President Trump isn’t the only one who could stand to learn more about Alibaba. Despite its heft in China and the blockbuster 2014 public offering that raised $25 billion on the New York Stock Exchange and introduced Alibaba to Western investors, Ma’s company remains a mystery to most non-Chinese. There’s a simple reason for that: Few outside the world’s second-largest economy are Alibaba customers. Ma is aware of this knowledge gap. It’s part of what drives him to keep logging frequent-flier miles to educate people about his company and his plans.

To realize his vision—which relies on technology to buy, sell, finance, and deliver goods on Alibaba’s digital platforms around the world—Ma has been busily recasting himself of late as a global leader. Already he is the first Chinese business executive who can claim to have transcended his homeland for the world stage.
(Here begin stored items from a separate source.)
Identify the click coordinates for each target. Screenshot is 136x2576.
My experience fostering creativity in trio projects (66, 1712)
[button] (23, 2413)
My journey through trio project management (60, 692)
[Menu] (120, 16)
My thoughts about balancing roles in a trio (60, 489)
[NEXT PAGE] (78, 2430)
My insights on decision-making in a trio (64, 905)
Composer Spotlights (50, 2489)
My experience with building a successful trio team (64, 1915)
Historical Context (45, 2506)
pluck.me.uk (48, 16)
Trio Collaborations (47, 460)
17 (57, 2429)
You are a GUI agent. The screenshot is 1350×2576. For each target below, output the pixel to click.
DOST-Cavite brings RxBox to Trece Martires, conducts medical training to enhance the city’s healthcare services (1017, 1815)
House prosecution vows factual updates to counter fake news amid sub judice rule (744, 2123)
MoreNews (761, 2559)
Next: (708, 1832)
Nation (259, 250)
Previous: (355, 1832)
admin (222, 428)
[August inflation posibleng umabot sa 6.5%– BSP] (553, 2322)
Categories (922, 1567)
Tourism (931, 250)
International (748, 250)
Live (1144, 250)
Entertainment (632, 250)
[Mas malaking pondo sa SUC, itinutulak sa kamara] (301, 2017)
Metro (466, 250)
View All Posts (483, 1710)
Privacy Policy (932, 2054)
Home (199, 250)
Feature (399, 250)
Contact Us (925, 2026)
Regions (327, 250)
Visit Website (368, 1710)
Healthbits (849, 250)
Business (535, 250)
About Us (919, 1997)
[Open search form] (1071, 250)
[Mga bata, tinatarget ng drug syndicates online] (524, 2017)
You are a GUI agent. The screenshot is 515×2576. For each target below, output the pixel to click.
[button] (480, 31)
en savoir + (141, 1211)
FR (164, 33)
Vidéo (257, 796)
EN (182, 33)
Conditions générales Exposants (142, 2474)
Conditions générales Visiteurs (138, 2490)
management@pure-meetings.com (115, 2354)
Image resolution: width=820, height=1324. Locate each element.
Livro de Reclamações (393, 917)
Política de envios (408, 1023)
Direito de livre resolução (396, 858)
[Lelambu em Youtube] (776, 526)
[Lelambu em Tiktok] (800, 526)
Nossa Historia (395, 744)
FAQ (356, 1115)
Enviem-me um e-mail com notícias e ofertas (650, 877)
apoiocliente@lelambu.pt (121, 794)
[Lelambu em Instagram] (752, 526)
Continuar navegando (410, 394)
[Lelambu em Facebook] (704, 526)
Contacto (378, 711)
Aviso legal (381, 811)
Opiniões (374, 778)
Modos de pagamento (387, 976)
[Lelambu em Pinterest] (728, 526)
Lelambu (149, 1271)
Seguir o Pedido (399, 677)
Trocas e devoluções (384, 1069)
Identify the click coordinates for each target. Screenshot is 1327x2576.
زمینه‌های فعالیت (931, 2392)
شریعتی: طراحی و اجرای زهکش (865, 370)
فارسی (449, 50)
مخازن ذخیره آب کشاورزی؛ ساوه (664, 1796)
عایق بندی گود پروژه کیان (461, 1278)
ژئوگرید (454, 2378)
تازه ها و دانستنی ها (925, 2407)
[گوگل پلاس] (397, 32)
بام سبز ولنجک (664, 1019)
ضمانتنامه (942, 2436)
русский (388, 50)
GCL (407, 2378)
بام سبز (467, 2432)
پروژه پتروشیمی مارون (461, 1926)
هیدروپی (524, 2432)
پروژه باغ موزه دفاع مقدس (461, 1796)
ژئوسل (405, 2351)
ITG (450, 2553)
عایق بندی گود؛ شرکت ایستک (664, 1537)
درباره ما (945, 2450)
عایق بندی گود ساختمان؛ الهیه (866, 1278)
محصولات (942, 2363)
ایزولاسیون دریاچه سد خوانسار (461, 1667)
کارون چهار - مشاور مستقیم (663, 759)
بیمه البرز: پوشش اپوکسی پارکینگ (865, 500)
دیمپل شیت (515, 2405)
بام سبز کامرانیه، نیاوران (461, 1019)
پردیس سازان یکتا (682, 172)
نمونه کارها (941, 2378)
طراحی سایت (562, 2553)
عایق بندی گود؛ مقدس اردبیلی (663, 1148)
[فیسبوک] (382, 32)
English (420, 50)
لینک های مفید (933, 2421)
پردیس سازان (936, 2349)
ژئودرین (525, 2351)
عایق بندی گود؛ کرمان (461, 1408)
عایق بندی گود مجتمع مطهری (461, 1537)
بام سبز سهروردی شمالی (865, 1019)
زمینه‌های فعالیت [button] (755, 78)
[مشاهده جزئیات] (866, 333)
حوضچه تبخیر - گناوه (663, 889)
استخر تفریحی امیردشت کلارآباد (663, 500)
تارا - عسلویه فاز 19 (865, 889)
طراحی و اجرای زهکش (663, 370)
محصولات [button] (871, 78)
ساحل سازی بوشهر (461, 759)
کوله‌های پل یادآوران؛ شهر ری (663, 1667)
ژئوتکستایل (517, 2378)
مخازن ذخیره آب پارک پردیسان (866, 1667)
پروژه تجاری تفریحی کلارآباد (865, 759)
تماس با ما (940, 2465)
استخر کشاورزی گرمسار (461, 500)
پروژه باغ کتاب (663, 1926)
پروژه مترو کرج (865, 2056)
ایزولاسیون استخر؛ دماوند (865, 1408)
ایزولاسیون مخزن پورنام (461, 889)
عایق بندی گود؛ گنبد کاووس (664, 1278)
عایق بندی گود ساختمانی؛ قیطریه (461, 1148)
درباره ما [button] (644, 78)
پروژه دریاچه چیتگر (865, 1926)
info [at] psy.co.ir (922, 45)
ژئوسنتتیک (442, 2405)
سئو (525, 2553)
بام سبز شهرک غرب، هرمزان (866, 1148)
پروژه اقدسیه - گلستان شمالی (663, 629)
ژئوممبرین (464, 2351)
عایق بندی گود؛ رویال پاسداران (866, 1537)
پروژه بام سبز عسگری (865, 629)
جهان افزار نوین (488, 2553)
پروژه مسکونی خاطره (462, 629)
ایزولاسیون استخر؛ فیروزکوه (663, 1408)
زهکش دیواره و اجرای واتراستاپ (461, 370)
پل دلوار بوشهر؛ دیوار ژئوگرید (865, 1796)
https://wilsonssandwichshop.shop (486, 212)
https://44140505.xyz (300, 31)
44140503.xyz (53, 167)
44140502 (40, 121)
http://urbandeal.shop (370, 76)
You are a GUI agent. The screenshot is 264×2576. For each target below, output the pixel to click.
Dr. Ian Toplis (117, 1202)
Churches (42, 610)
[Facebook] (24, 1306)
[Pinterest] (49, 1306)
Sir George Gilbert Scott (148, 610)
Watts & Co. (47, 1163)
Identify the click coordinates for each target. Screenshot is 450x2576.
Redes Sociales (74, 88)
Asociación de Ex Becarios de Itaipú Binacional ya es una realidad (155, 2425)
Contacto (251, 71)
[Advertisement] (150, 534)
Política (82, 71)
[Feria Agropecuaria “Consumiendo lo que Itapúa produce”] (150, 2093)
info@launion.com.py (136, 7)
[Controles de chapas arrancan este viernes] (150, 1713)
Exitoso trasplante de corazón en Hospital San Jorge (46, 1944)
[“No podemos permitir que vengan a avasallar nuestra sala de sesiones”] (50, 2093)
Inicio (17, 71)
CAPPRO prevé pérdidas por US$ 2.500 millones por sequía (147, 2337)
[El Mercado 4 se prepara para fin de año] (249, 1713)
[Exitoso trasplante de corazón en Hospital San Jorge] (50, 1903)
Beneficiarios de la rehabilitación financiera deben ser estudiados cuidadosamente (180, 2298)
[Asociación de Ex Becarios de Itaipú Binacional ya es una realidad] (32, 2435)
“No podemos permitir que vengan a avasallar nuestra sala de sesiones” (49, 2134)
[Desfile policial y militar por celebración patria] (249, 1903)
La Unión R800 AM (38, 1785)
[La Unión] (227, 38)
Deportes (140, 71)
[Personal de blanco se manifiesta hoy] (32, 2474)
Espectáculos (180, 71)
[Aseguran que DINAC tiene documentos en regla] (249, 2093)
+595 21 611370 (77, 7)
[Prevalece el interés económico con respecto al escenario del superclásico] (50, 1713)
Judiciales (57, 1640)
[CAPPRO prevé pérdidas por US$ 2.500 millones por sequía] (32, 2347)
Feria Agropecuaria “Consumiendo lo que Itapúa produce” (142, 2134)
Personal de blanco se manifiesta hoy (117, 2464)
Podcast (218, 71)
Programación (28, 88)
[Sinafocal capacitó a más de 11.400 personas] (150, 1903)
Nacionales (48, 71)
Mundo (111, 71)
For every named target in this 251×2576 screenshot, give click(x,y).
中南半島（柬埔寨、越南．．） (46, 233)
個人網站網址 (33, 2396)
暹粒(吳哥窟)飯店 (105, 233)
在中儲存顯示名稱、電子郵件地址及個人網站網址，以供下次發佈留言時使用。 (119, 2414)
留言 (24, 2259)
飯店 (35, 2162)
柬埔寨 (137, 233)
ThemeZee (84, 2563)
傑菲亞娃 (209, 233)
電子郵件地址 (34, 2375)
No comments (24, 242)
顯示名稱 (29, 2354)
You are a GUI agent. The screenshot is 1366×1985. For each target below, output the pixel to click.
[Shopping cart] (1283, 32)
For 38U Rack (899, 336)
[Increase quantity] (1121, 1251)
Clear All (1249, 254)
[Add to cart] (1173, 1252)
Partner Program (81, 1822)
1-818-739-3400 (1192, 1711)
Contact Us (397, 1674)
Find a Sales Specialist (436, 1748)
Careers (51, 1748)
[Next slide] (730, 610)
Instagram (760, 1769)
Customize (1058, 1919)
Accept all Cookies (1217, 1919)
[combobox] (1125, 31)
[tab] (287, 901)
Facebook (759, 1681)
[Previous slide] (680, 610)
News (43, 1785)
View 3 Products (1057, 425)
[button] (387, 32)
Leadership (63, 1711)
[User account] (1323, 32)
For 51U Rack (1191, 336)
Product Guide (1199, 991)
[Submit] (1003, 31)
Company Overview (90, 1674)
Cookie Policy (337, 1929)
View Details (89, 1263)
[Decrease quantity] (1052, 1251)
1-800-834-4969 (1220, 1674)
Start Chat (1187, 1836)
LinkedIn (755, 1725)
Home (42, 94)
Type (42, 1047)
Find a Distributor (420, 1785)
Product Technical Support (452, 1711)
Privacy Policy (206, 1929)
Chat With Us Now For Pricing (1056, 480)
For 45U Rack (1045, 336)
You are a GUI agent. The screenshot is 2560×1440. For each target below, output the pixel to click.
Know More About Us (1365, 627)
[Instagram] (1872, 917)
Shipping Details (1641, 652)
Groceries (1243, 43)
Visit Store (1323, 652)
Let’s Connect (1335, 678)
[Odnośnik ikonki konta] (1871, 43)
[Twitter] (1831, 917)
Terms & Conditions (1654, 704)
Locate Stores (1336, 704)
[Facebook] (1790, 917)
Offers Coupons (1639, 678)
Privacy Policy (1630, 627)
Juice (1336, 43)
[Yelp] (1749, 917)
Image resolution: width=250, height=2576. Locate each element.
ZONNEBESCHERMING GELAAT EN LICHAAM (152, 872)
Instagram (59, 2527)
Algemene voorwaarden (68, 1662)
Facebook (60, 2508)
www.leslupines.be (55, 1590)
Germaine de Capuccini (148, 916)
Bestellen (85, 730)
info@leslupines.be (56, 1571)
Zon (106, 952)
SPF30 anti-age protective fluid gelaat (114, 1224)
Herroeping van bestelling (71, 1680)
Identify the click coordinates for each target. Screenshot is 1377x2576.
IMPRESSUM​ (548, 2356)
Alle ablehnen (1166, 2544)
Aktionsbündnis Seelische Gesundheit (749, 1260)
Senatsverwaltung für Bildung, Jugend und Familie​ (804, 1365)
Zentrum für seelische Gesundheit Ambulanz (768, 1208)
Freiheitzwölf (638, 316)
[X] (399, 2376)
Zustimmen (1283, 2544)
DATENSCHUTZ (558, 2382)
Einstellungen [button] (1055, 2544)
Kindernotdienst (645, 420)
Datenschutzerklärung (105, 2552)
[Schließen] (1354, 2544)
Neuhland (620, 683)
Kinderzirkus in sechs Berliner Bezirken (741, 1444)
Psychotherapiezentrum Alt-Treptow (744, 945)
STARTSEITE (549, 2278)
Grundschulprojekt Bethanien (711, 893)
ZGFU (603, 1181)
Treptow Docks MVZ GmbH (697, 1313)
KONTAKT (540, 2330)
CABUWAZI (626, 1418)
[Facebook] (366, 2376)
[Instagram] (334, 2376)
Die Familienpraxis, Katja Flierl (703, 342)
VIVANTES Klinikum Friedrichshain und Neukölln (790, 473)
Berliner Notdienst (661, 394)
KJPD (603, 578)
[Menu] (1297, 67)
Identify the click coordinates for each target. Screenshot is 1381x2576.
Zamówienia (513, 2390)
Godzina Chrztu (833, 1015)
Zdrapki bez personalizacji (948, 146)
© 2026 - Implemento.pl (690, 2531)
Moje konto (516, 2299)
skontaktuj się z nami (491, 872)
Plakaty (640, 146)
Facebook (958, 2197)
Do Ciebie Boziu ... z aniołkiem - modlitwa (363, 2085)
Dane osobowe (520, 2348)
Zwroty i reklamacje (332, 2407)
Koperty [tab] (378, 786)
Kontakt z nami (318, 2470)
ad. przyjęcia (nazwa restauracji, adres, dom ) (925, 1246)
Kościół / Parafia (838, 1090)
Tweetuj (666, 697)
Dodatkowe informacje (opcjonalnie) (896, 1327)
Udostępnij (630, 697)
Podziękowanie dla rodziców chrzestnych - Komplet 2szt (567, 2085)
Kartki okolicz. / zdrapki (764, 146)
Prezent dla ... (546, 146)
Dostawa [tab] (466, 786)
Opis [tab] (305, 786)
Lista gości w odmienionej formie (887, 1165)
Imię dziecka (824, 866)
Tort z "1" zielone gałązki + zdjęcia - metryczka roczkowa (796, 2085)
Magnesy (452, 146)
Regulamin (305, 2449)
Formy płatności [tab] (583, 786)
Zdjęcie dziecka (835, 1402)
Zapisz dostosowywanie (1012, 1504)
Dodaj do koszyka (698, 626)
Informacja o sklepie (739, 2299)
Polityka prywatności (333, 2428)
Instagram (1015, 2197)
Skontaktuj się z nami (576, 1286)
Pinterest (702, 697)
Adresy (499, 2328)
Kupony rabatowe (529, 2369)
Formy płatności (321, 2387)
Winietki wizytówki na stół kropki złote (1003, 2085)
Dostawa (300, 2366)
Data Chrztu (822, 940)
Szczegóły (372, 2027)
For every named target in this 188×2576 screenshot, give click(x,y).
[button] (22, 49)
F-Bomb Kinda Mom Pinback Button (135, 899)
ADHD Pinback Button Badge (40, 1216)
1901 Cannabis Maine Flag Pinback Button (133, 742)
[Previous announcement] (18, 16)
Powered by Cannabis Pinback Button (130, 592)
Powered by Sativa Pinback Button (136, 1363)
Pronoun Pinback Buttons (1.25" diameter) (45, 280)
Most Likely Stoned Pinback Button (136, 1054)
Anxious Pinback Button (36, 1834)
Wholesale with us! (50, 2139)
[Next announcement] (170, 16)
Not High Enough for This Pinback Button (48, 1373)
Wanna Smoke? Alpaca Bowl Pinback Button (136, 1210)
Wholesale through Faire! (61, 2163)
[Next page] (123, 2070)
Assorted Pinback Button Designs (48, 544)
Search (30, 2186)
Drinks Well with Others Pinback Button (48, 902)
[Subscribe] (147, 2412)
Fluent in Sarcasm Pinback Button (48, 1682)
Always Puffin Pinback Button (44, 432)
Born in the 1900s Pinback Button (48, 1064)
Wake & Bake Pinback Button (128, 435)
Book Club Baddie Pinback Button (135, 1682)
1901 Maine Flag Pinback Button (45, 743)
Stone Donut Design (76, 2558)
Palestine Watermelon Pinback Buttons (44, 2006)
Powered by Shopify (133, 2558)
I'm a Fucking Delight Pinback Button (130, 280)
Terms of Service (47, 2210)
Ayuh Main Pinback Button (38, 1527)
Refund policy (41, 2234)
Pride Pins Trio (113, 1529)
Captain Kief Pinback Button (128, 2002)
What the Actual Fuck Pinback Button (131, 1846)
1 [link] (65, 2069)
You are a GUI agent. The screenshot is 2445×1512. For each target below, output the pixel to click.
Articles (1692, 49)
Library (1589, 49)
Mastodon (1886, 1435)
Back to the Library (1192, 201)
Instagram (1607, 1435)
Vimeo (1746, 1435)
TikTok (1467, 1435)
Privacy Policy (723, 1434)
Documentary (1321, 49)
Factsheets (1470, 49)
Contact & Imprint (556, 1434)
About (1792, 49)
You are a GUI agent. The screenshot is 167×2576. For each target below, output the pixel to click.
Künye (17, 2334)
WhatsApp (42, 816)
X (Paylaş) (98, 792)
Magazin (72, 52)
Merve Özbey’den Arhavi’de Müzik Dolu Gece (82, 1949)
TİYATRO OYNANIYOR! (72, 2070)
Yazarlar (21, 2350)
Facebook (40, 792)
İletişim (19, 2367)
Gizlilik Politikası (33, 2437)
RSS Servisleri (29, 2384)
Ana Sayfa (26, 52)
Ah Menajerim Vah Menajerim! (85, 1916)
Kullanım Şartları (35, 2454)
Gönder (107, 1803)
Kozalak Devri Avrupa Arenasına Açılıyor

In his travels, Ma promotes the lowering of trade barriers, touts his own brand of philanthropy, and supports causes such as primary-school education. His version of globalization is carefully calibrated and expansive enough to be consistent with the goals of his own President, Xi Jinping, as well as with Trump’s America-first positioning.

As with so many effective leaders, Ma’s motives are complex. China is already a huge consumer market and one that’s still growing fast, but Ma knows that eventually he will need to conquer new territories for Alibaba to continue on its current trajectory. Like other Chinese champions, Alibaba has thrived at home while foreign competitors have thus far been stymied from entering his turf. If that changes, foreign markets will be even more crucial. Ma also needs for ­Alibaba—plagued by criticism over the profusion of counterfeit wares for sale on its sites—to develop a reputation as trusted around the world as Jack Ma is cherished by his fellow bold-faced names.

Ma’s opportunity is unique. After centuries of stagnation, his country has recently reassumed its position as a world leader—just as Alibaba, one of its marquee corporate names, has joined the ranks of world-beating companies. With characteristic intuition, Ma, 52, seems to realize that this is his moment to go beyond merely being famous and take his place among the globe’s revered business leaders.